Die Würde des Unwürdigen

Gastkommentar / von Peter Strasser / 23.04.2016

Wieder zeitig beim Bäcker. Ich will gleich nach dem Frühstück mit meinem kleinen Essay über die Barmherzigkeit beginnen. Der Bettler neben der Tür des Bäckerladens ist verschwunden. Ich frage im Geschäft nach. Man weiß nichts. Aha.

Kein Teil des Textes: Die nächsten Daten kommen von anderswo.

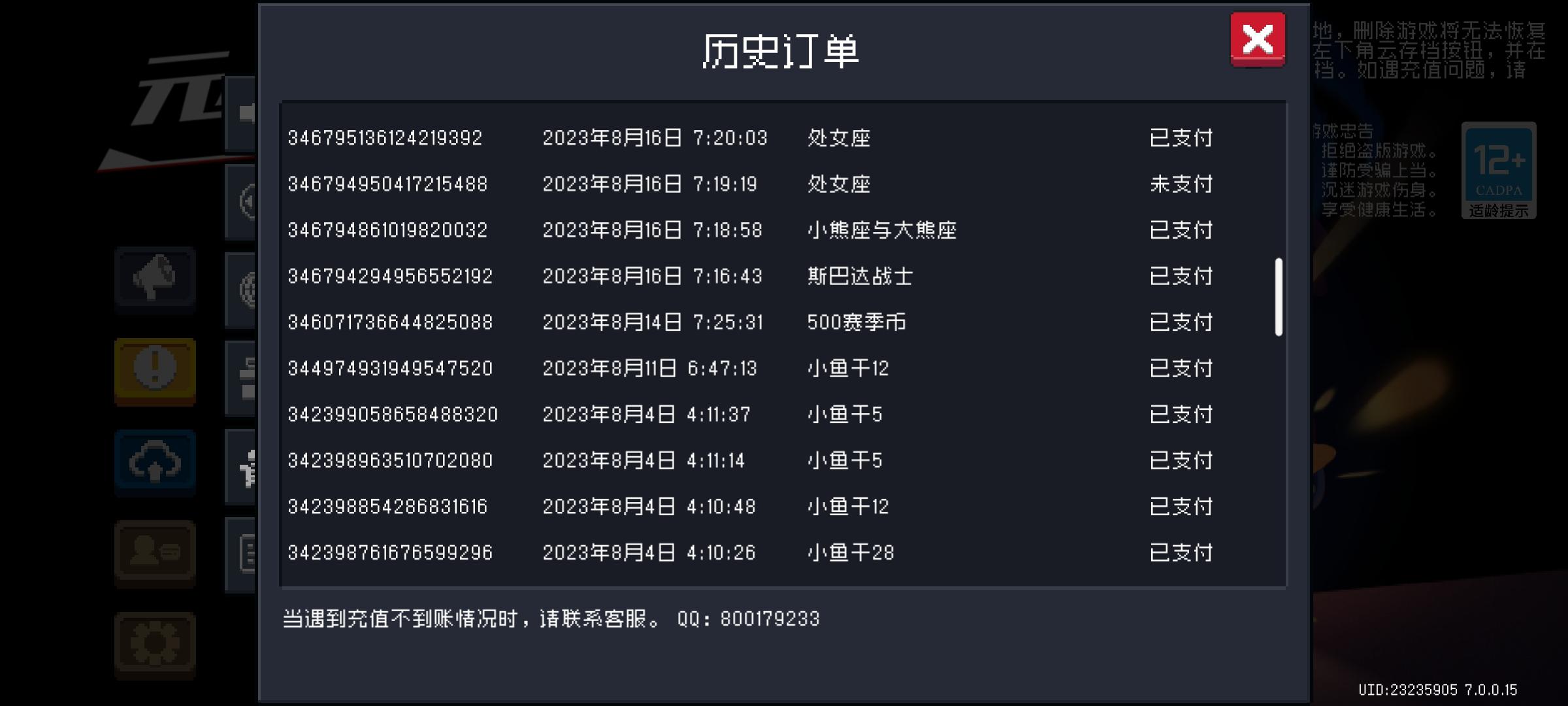Viewport: 1568px width, 706px height.
Task: Tap the partially hidden globe icon
Action: tap(247, 289)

Ich weiß jedoch, dass die Besitzerin des Geschäfts, eine Kirchgängerin, dem Pfarrer erlaubte, einen von „jenen“ – in ihren bigotten Augen ganz und gar Unwürdigen – neben dem Geschäft zu platzieren, ordnungsgemäß als Zeitschriftenverkäufer adjustiert. Die unverkäufliche Zeitschrift heißt Global, sie könnte ebenso gut „Nirgendwo“ heißen: Utopia. Das Frühstück will mir nicht recht schmecken. Als mich meine Frau fragt, was mir über die Leber gelaufen sei, antworte ich kurz angebunden: „Mildtätigkeit ist auch nicht alles.“

Und als sie mich nur anschaut, frage ich schroff, wie sie mich denn behandeln würde, falls ich ihr an der Straßenecke begegnete – als Bettler. Da sagt sie: „Ich kenn dich, du bist eh immer gleich beleidigt.“ Darauf ich: „Und?“ Darauf sie: „Ich würde dich selbstverständlich mit Würde behandeln, mein Herr!“ Und sie fügt etwas Liebevolles hinzu, sodass ich nicht anders kann, als sie über den Tisch hinweg zu umarmen. Trotzdem setze ich störrisch nach – der zu schreibende Essay über die Barmherzigkeit rumpelt in meinem Kopf herum: „Und wenn ich aber einer von jenen wäre, ein Unwürdiger??“ Darauf sie: „Dann würde ich halt so tun, als ob du keiner wärst. Können wir jetzt, bitte, weiterfrühstücken?“ Und wie!

 

Peter Strasser ist Professor für Rechtsphilosophie in Graz. Wie die meisten von uns steht er jeden Morgen auf. Anders als die meisten von uns schreibt er im und beschreibt er das Morgengrauen. Bücher schreibt er auch. Zwei neue erschienen dieser Tage: „Achtung Achtsamkeit!“ (Braumüller Verlag) sowie „Von Göttern und Zombies: Die Sehnsucht nach Lebendigkeit“ (Wilhelm Fink Verlag).